Many people remain on PPIs uneccessarily

Medicine

By Mardi Chapman

16 May 2017

A major effort to tighten up on the overuse of proton pump inhibitors (PPIs) at the Sir Charles Gairdner Hospital in Western Australia has led to a 30% reduction in unnecessary medication use on discharge from ICU.

The initiative, reported at the inaugural Choosing Wisely Australia National Meeting, will reduce the potential for adverse effects from long-term use of PPIs such as esomeprazole and pantoprazole.

Intensivist Dr Matthew Anstey, chair of the Choosing Wisely Australia advisory group, said side effects from PPIs included ventilator-associated pneumonia, Clostridium difficile colitis, interstitial nephritis, iron and magnesium deficiencies.

“The incidence of these events is rare but if a lot of patients are on these drugs then we will see complications.”

He said an initial review of clinical practice across five ICUs in WA showed too many patients were started on the drugs for stress ulcer prophylaxis, and too few were taken off the drugs on discharge.

“We realised we were not good at following guidelines re: initiating PPI therapy and not great at stopping it either. Prescribing patterns and deprescribing opportunities were random and not evidence based,” Dr Anstey told the limbic.

The review found about 44% of patients started on PPI for stress ulcer prophylaxis were still on the medication at discharge without any indication for its use. They estimated the Australia-wide cost of unnecessary PPI use at $22.4 million per year.

Dr Anstey said a subsequent intervention in Sir Charles Gairdner’s ICU included the development of a deprescribing algorithm and an education campaign for medical, nursing and pharmacy staff.

“Being admitted to hospital is an opportunity to rationalise medications.

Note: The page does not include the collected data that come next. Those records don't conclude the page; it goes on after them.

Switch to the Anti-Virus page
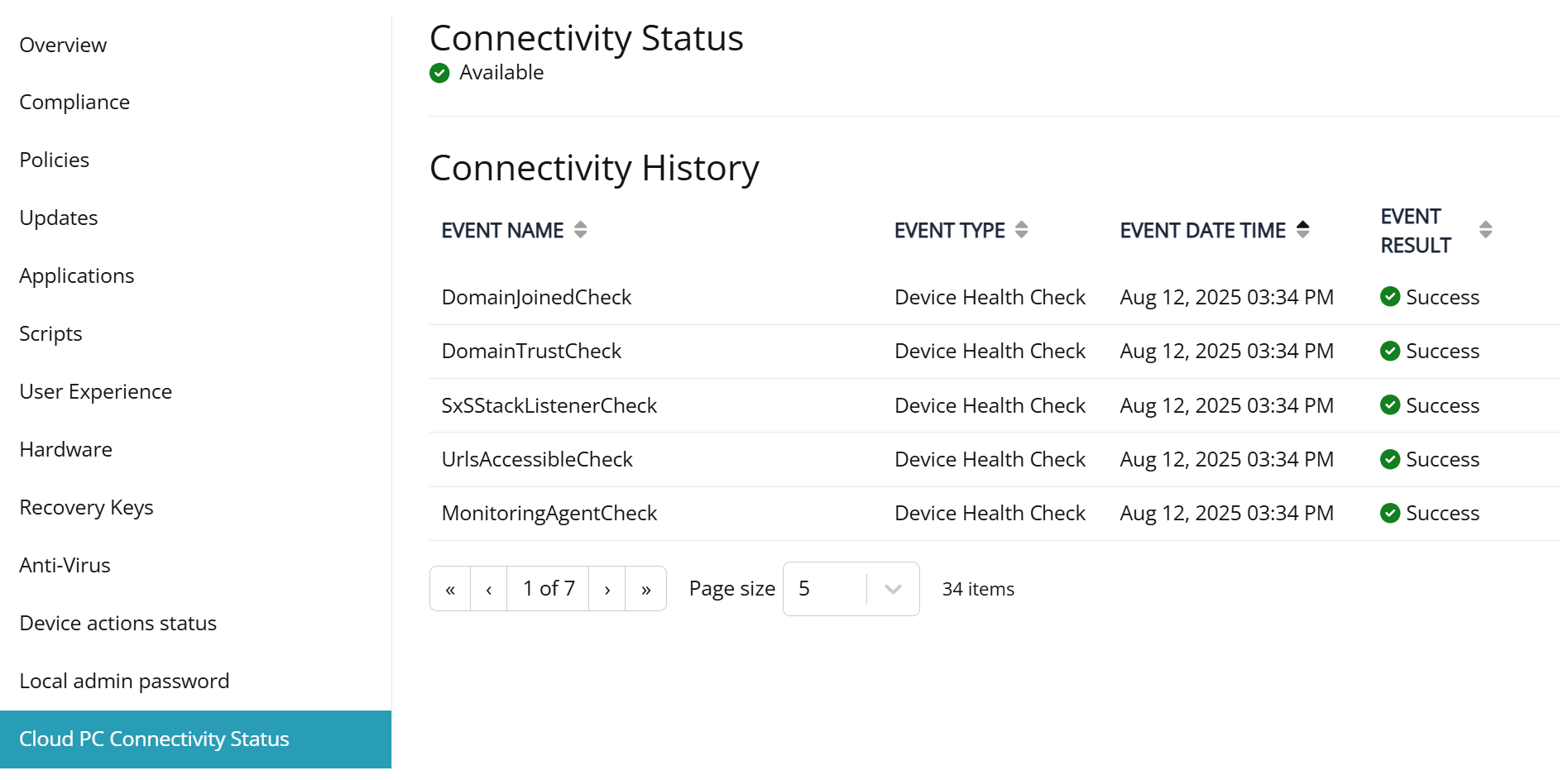1568x780 pixels. (65, 566)
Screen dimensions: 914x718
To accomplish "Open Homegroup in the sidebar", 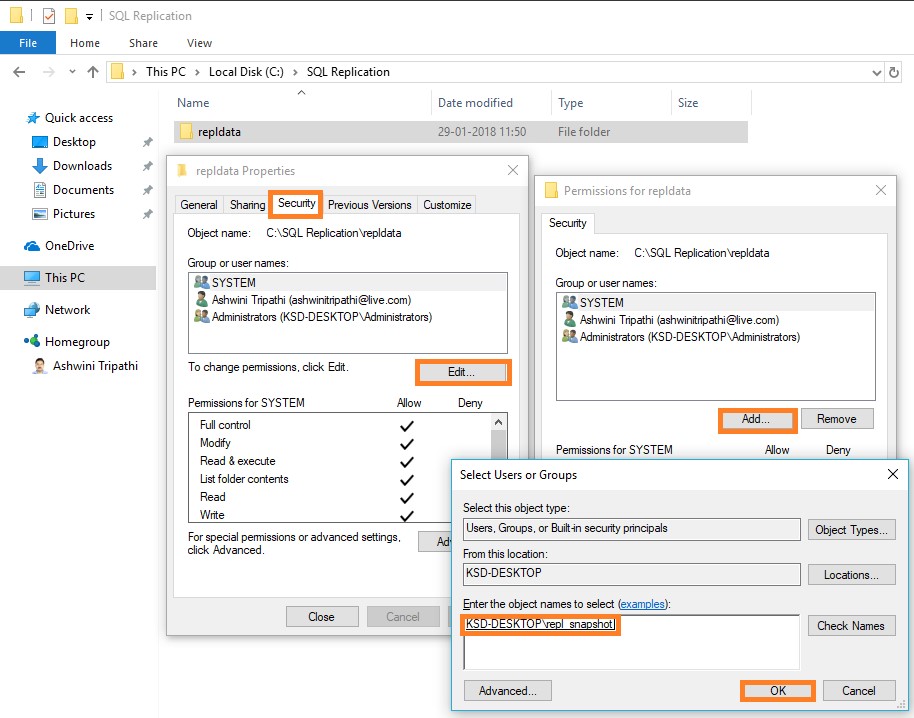I will [77, 342].

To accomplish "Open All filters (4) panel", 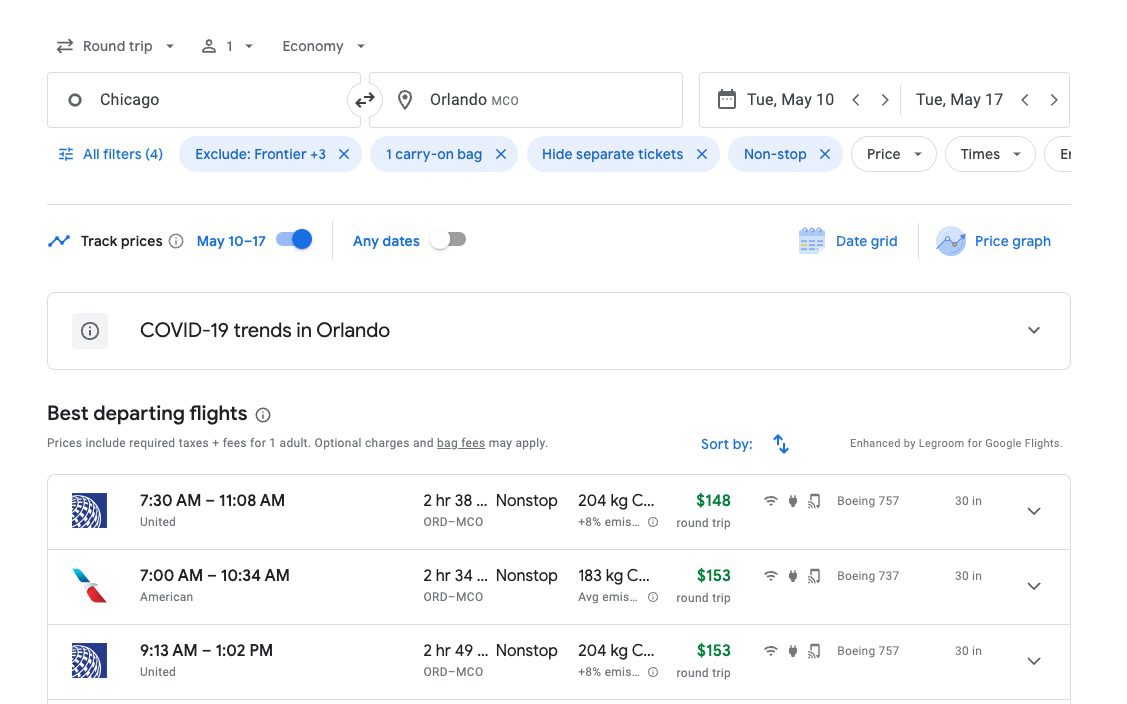I will click(110, 154).
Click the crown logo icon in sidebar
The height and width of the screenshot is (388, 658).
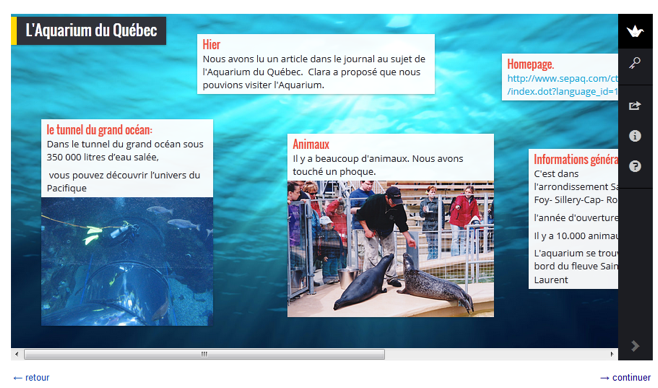(x=635, y=31)
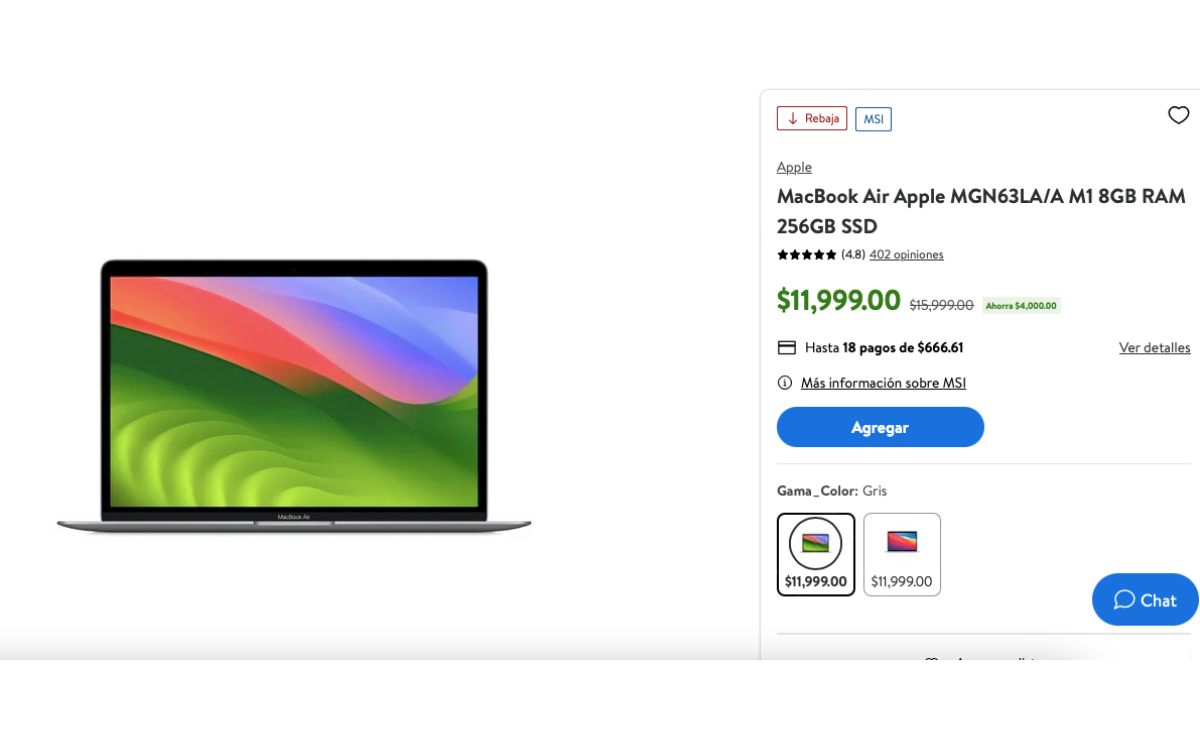
Task: Open the Chat bubble button
Action: point(1146,600)
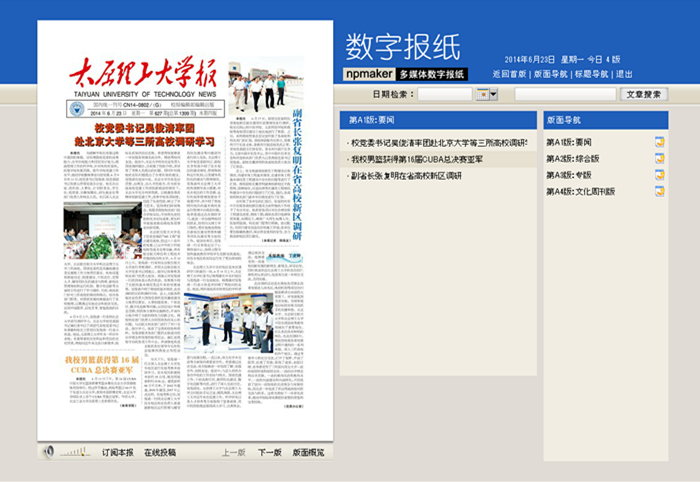Screen dimensions: 700x482
Task: Click the npmaker logo
Action: tap(368, 74)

Pharmacists are doing the medication reconciliation and were therefore allowed to cross out PPIs on discharge if the indication had been prophylaxis.”

The project was supported by the addition of a mandatory field for instructions to GPs in electronic discharge summaries.

Dr Anstey said a hospital wide effort to reduce PPI use had been less effective despite building the information into the orientation and online resources for junior medical doctors.

“We’re not sure why but it could be that patients move in and out quickly in other units and its easier for people to abrogate responsibility. Instead they delegate back to the GP.”

He said the pendulum had swung too far towards everyone getting PPI therapy instead of those who needed it most.

“In ICU, patients who are ventilated for more than 48 hours or are at risk of bleeding due to a coagulopathy benefit from stress ulcer prophylaxis. If they are being fed by nasogastric tubes then they don’t need prophylaxis as food is protective to the mucosa.”

“In outpatients, most people use PPIs for GORD or oesophagitis. This should be short term use, at the lowest dose or on demand and stopped when symptoms are controlled.”